AIM OF THE TASK: Write a continuation of the news excerpt below on the civilian death toll in Gaza compared with other conflicts, starting after its final sentence.

DOCUMENT:

NYT article provides interesting details and comparisons of Israels war on Gaza vs other conflicts. excerpts:
Israel has cast the deaths of civilians in the Gaza Strip as a regrettable but unavoidable part of modern conflict, pointing to the heavy human toll from military campaigns the United States itself once waged in Iraq and Syria.
But a review of past conflicts and interviews with casualty and weapons experts suggest that Israel’s assault is different.
While wartime death tolls will never be exact, experts say that even a conservative reading of the casualty figures reported from Gaza shows that the pace of death during Israel’s campaign has few precedents in this century...
Israel’s liberal use of very large weapons in dense urban areas, including U.S.-made 2,000-pound bombs that can flatten an apartment tower, is surprising, some experts say.
“It’s beyond anything that I’ve seen in my career,” said Marc Garlasco, a military adviser for the Dutch organization PAX and a former senior intelligence analyst at the Pentagon. To find a historical comparison for so many large bombs in such a small area, he said, we may “have to go back to Vietnam, or the Second World War.”

DATASET RECORDS:
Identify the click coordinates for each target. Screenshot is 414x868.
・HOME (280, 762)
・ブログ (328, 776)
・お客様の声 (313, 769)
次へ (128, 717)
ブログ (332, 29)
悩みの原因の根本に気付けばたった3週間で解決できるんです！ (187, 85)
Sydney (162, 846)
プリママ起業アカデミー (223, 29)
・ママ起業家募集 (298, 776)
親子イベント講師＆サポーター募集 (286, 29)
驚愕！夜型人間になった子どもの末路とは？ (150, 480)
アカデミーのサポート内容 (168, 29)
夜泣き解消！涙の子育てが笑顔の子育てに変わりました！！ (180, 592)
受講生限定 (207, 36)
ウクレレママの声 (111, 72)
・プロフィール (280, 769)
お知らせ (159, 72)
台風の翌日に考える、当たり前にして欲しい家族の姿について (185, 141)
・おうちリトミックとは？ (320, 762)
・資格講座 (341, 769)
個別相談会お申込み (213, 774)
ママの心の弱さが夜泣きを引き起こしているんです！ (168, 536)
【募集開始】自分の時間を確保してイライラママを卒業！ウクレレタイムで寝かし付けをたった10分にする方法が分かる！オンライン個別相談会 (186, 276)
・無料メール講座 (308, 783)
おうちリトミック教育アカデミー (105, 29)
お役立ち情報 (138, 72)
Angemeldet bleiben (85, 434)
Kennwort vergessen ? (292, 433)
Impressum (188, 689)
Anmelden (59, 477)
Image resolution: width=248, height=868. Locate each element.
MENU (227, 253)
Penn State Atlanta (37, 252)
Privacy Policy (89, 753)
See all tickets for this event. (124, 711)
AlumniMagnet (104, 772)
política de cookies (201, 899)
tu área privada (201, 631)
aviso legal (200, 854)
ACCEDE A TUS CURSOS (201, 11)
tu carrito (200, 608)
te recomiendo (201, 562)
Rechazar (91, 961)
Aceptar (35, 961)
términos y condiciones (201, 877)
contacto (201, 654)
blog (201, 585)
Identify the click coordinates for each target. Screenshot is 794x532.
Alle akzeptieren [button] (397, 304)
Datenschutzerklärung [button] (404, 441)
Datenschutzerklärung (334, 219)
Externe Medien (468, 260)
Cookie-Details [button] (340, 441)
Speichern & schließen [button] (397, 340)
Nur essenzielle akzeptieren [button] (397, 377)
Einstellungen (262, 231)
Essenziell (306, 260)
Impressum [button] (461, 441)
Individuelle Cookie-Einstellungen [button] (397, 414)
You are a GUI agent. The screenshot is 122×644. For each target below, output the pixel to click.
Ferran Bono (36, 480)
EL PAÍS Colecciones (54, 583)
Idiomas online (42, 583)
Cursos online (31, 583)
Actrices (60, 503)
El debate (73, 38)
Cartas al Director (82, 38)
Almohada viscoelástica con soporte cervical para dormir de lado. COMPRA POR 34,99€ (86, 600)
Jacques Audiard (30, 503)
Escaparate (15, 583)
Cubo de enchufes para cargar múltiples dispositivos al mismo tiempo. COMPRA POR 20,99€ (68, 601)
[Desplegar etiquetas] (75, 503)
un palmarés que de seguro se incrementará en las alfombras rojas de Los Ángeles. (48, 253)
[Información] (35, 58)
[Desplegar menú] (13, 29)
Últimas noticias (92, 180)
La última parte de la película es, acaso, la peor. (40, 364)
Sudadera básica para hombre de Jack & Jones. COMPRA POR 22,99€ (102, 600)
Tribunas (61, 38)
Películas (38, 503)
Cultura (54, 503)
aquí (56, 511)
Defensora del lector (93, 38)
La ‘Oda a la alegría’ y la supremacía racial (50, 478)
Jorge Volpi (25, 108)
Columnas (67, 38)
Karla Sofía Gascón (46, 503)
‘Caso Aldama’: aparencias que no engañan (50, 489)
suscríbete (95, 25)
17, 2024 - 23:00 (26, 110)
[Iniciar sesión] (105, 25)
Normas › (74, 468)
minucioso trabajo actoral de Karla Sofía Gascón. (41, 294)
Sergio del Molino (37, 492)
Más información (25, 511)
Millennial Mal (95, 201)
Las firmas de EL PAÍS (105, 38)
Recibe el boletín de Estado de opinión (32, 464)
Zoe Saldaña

--

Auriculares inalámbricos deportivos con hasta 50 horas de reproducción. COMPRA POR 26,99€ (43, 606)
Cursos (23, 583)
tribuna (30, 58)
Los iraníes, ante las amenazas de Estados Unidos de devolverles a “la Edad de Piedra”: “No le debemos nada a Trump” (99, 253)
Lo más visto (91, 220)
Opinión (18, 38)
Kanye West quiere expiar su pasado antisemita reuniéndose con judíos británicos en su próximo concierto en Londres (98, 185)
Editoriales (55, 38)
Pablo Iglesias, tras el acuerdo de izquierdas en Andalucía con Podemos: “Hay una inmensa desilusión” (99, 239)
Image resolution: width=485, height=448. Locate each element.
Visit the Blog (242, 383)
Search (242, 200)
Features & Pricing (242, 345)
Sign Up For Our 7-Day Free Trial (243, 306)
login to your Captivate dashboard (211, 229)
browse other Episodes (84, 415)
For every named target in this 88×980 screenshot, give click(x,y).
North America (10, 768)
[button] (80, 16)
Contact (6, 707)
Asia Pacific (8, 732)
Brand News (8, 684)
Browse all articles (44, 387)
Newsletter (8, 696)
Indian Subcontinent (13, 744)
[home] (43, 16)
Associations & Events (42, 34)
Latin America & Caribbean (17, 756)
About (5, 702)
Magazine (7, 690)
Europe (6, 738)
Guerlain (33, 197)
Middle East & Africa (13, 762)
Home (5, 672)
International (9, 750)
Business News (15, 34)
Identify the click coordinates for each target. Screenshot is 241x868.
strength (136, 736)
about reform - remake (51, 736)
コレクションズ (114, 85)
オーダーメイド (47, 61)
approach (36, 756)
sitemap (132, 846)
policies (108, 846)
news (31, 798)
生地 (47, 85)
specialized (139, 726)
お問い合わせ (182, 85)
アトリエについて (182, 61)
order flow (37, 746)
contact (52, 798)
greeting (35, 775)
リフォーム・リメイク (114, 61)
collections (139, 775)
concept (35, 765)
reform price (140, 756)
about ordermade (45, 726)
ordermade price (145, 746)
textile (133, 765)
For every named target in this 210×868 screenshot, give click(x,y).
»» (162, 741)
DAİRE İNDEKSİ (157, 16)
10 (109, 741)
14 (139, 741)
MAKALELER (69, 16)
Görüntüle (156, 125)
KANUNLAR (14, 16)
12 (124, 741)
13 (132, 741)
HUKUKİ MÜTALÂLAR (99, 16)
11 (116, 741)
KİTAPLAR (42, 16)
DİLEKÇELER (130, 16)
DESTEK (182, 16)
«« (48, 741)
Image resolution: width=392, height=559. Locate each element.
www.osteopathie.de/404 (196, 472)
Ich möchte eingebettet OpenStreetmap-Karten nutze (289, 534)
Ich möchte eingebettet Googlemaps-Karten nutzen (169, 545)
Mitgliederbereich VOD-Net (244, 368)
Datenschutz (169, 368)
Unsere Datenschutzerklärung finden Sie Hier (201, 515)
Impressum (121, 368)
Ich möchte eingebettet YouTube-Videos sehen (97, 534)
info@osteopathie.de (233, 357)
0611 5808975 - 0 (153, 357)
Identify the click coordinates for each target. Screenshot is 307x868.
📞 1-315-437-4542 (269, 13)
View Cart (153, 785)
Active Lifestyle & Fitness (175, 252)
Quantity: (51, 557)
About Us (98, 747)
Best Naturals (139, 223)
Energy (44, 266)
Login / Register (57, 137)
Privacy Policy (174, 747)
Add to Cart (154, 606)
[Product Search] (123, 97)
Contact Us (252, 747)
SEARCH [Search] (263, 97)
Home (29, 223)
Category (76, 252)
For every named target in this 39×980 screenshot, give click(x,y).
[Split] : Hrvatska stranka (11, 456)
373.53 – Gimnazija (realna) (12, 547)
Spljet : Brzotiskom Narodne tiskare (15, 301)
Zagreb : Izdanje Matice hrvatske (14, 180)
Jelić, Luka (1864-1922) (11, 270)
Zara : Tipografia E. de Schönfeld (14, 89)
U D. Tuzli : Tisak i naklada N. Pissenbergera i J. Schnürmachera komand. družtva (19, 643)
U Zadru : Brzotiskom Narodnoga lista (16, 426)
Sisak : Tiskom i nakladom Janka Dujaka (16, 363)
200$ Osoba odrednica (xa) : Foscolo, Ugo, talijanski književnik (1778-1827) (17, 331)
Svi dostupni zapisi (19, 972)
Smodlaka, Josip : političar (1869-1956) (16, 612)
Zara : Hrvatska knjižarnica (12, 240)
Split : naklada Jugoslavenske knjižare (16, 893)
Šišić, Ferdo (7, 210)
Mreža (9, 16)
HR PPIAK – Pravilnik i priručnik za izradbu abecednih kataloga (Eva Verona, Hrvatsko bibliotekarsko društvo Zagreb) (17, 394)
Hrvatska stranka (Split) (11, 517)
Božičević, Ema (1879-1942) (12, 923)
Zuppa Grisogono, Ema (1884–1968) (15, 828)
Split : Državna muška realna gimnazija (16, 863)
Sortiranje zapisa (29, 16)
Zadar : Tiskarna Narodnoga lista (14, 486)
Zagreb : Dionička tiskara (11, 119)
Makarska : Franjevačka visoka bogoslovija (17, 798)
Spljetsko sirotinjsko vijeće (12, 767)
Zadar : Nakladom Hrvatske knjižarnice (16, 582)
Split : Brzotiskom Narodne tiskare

...

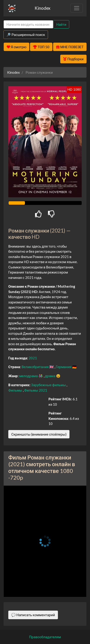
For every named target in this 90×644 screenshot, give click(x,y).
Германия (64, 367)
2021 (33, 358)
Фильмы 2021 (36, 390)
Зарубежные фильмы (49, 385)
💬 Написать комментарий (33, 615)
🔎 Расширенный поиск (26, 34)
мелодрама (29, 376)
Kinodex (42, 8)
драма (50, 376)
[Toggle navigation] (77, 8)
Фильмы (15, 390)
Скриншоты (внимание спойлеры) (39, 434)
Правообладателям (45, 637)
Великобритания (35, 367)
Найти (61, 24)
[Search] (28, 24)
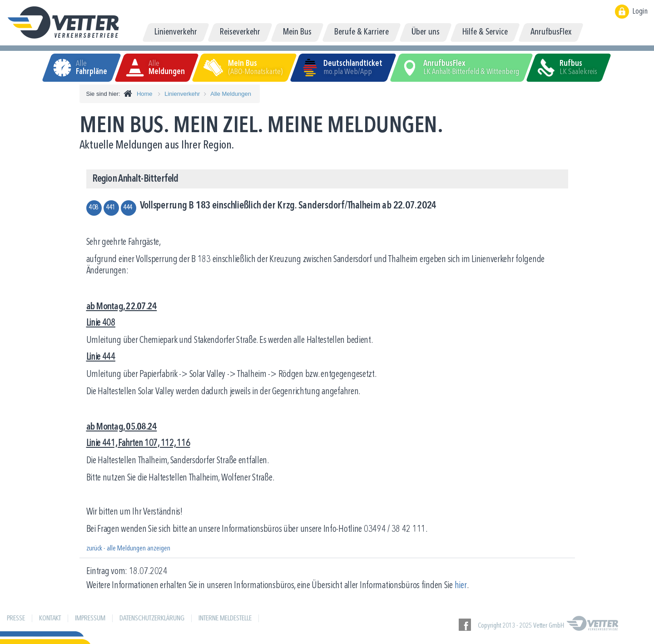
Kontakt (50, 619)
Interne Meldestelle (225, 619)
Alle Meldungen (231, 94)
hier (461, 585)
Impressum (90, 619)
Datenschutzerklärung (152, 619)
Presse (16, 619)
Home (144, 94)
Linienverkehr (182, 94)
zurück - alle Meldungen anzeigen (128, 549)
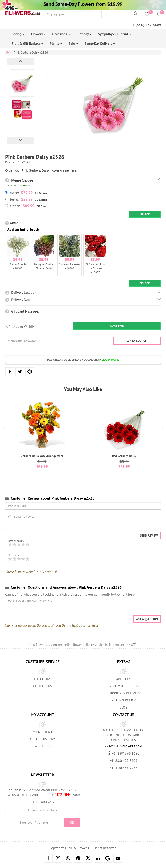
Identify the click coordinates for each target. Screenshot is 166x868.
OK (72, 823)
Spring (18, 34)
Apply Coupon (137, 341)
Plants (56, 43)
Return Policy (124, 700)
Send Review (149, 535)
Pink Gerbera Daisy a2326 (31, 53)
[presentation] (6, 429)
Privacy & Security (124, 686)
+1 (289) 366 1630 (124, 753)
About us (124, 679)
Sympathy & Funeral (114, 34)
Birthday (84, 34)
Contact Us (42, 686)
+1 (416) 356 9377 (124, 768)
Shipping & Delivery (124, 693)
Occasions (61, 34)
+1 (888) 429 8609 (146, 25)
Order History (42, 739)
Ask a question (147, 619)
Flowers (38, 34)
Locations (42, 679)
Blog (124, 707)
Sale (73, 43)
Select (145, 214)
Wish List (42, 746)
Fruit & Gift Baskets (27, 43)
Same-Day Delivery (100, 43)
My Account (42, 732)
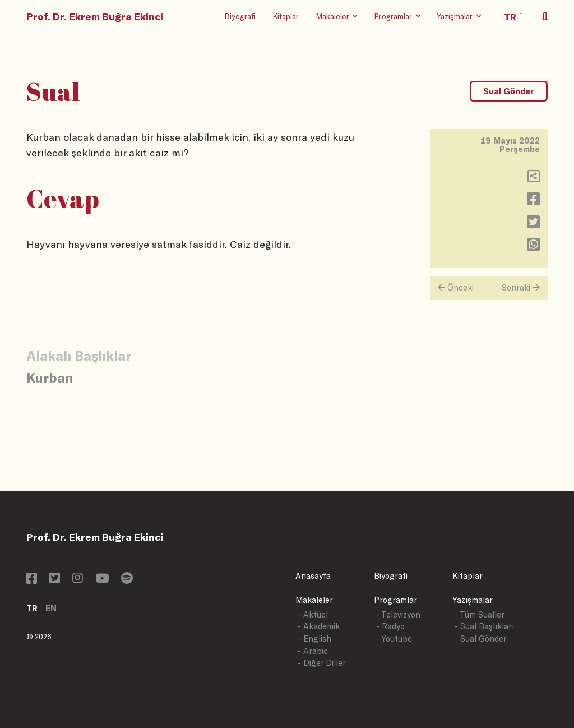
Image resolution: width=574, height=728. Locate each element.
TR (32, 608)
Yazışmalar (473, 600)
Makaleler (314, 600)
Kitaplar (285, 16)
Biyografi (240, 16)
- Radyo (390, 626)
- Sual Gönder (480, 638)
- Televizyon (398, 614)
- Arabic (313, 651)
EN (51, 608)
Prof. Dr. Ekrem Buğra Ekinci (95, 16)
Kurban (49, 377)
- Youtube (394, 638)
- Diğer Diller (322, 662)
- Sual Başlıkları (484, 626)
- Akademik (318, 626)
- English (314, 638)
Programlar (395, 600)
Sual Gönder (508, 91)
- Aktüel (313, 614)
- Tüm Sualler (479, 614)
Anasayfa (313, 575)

TASK RESULT:
In fighting during this century, by contrast, U.S. military officials often believed that the most common American aerial bomb — a 500-pound weapon — was far too large for most targets when battling the Islamic State in urban areas like Mosul, Iraq, and Raqqa, Syria...
More women and children have been reported killed in Gaza in less than than two months than the roughly 7,700 civilians documented as killed by U.S. forces and their international allies in the entire first year of the invasion of Iraq in 2003, according to estimates from Iraq Body Count, an independent British research group.
And the number of women and children reported killed in Gaza since the Israeli campaign began last month has already started to approach the roughly 12,400 civilians documented to have been killed by the United States and its allies in Afghanistan during nearly 20 years of war, according to Neta C. Crawford, a University of Oxford professor who is co-director of Brown University’s Costs of War Project...
Not only is Gaza tiny when compared with conflict zones like Iraq, Afghanistan or Ukraine, but the territory’s borders have also been closed by Israel and Egypt, giving civilians few, if any, safe places to flee.
“They are using extremely large weapons in extremely densely populated areas,” Mr. Castner said of Israeli forces. “It is the worst possible combination of factors.”...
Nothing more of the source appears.